The Relationship between ITCZ Location and Cross-Equatorial Atmospheric Heat Transport: From the Seasonal Cycle to the Last Glacial Maximum

The authors quantify the relationship between the location of the intertropical convergence zone (ITCZ) and the atmospheric heat transport across the equator (AHT[subscript EQ]) in climate models and in observations. The observed zonal mean ITCZ location varies from 5.3°S in the boreal winter to 7.2°N in the boreal summer with an annual mean position of 1.65°N while the AHT[subscript EQ] varies from 2.1 PW northward in the boreal winter to 2.3 PW southward in the boreal summer with an annual mean of 0.1 PW southward. Seasonal variations in the ITCZ location and AHT[subscript EQ] are highly anticorrelated in the observations and in a suite of state-of-the-art coupled climate models with regression coefficients of −2.7° and −2.4° PW[superscript −1] respectively. It is also found that seasonal variations in ITCZ location and AHT[subscript EQ] are well correlated in a suite of slab ocean aquaplanet simulations with varying ocean mixed layer depths.

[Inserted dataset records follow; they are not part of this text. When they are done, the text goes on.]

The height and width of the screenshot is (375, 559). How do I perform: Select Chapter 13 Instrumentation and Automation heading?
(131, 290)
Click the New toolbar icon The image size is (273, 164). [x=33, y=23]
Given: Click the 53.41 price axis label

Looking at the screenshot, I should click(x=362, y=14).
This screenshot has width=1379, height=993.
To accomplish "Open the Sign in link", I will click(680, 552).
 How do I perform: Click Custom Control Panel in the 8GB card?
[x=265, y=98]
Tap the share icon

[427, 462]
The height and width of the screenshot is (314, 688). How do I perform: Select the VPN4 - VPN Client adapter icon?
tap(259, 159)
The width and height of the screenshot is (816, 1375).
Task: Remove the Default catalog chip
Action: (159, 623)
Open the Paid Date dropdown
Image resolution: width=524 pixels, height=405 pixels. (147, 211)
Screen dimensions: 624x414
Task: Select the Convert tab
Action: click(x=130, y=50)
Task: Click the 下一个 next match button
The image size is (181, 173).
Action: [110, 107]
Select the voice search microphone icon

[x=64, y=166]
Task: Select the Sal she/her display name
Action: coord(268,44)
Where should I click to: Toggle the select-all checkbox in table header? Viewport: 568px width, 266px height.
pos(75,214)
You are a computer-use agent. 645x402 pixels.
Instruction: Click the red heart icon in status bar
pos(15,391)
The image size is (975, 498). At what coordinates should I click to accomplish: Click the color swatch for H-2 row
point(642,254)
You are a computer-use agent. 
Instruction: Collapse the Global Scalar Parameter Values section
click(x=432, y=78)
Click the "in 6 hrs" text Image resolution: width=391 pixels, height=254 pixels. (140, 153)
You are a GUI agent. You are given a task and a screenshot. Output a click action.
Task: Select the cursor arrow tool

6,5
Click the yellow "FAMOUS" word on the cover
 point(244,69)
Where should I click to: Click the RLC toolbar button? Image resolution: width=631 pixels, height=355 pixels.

However, the regression coefficient between ITCZ location and AHT[subscript EQ] decreases with decreasing mixed layer depth as a consequence of the asymmetry that develops between the winter and summer Hadley cells as the ITCZ moves farther off the equator. The authors go on to analyze the annual mean change in ITCZ location and AHT[subscript EQ] in an ensemble of climate perturbation experiments including the response to CO[subscript 2] doubling, simulations of the Last Glacial Maximum, and simulations of the mid-Holocene. The shift in the annual average ITCZ location is also strongly anticorrelated with the change in annual mean AHT[subscript EQ] with a regression coefficient of −3.2° PW[superscript −1], similar to that found over the seasonal cycle.